For companies like Starbucks, with its My Starbucks Idea portal, crowdsourcing is much more than just a way to get great new ideas. By collecting and analyzing information about participants, Starbucks can also gather extremely valuable customer profile information.
For example, what are the core demographics of those submitting? Which communication mediums are best for connecting with these individuals? And what do the responses themselves tell you about the tastes and preferences of the company’s most dedicated fans?
This shows that the benefits of crowdsourcing extend beyond just the solutions themselves. Done correctly, crowdsourcing can also generate compelling customer insights.
Obviously, we’re big fans of crowdsourcing as a way for all kinds of businesses to gather new ideas. Even so, it wouldn’t be fair if we only covered the good stuff!
So, now that you’ve heard the pros, here are some of the disadvantages of crowdsourcing you’ll need to keep in mind.
If any of this sounds tough, don’t worry. While you need to consider each of these factors in turn, there’s no reason to be put off completely.
While turning the question over to external parties creates a lot of benefits, it also has intellectual property implications.
If a participant submits a valuable idea, and the company puts this idea to use, both parties need to be absolutely clear as to who owns the idea, and who should benefit from it.
There’s also the question of confidentiality. When asking people for their solutions, a company may need to share sensitive information to get a solution that will actually work.
For example, if a company is seeking solutions to a product packaging problem, this can be a signal that there is some deficiency in the company’s existing packaging systems.
If a project relies on commercially sensitive information, it may not be appropriate for crowdsourcing. In this case, you’re best to stick with old-fashioned internal ideation.
As we mentioned earlier, crowdsourcing involves less of a management burden for companies.
While this can be a good thing, it also means that crowdsourcing projects aren’t as easy to manage and control as traditional internal projects. That’s because a company can’t control the behavior of every participant in the process.
For a hilarious example of how this can go wrong, check out the New Zealand government’s attempts to seek public submissions on the design of its new flag, including the classic lazer-eyed kiwi.
Crowdsourcing can result in some amazing off-the-wall suggestions. Sometimes these are useful, but sometimes they can be simply inconsistent with the desired outcome.
For example, let’s say a car brand hosted a competition to crowdsource suggestions for a new model of electric car. Without providing clear instructions for the exercise, the company could end up with proposals that were impossible to manufacture. That wouldn’t be much use at all.
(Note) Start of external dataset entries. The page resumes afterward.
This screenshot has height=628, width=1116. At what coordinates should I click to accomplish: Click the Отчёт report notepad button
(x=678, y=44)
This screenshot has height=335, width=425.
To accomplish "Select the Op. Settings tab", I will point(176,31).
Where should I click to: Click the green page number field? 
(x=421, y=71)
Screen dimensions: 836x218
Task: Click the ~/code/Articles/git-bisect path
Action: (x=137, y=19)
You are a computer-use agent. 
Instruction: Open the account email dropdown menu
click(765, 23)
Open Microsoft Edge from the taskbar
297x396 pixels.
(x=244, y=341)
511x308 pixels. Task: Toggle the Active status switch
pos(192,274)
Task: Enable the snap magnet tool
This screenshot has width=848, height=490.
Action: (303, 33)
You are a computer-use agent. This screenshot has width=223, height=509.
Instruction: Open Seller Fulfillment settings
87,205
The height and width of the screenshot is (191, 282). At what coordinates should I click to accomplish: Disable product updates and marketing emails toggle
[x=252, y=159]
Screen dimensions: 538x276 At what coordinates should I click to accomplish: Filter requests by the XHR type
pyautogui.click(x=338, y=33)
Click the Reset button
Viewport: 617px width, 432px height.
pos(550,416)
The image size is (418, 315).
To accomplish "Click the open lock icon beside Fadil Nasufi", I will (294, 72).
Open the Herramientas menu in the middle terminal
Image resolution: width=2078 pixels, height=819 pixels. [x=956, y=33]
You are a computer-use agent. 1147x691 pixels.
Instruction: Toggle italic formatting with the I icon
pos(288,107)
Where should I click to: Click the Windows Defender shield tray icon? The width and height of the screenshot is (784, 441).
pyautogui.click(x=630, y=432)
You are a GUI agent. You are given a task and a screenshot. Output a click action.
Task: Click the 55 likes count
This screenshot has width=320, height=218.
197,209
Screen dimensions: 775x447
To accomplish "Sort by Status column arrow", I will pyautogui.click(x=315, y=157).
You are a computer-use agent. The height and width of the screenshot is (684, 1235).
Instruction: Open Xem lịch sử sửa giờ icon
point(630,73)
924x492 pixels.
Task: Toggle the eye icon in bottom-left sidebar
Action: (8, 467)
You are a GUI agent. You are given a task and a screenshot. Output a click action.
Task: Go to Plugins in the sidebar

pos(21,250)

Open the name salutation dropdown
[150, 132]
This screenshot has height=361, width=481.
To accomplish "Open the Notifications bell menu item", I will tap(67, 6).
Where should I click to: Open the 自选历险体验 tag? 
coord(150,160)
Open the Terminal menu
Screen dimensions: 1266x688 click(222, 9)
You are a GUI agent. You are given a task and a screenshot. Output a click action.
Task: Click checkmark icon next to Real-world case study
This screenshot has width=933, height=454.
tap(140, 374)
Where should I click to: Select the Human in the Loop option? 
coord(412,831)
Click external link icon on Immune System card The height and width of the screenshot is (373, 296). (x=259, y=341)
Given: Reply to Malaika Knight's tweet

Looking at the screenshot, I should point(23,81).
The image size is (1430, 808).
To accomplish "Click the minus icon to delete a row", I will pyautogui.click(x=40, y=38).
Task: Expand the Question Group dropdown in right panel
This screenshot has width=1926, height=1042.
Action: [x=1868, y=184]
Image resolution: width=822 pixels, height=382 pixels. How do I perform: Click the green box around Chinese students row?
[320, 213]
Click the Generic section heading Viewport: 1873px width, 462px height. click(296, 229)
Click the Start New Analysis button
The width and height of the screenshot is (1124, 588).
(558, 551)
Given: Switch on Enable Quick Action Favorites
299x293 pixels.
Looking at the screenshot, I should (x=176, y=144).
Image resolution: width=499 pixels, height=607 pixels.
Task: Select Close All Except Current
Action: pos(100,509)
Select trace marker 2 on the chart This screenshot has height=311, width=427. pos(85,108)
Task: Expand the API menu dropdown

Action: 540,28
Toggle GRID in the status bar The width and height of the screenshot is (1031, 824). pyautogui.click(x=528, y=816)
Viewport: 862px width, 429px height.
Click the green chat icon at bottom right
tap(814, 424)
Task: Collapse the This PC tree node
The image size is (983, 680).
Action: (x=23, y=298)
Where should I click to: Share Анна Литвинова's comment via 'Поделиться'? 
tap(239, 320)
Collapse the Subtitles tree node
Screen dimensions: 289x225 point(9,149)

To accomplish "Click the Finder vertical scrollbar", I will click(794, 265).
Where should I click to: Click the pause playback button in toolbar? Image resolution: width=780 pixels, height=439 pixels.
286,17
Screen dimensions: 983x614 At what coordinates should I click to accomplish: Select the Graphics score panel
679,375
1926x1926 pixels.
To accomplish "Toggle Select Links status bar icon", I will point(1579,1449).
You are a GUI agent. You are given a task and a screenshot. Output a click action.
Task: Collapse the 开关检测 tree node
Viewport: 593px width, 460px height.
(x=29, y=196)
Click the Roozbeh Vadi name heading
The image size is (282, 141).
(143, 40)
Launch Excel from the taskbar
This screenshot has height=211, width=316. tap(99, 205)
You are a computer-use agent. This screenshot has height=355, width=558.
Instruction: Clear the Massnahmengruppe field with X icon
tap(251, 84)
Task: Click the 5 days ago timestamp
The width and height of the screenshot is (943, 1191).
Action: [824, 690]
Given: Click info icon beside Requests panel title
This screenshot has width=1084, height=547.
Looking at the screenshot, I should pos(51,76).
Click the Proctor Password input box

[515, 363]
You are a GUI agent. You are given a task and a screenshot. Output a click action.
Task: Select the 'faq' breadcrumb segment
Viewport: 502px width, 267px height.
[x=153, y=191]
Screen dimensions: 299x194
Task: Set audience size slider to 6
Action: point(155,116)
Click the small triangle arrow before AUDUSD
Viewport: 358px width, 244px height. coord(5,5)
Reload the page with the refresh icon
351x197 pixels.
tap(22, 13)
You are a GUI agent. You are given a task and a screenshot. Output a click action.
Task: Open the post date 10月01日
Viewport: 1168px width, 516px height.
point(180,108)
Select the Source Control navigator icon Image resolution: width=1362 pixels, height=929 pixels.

That’s why it’s so important for businesses and organizations to set out in clear and specific terms what they expect from participants, and what participants can expect from them in return. This gives everyone certainty about the crowdsourcing exercise.
In fact, it can be as simple as asking your fans and customers for their suggestions in whatever medium works for you - Twitter, Facebook, mailing list, or a dedicated crowdsourcing portal.
If done correctly, crowdsourcing can have the following benefits for businesses:
However, before you race off and start asking the public for input, you need to consider the disadvantages of crowdsourcing, too. These include confidentiality considerations, questions of control over the process, and the risk of inconsistent outcomes.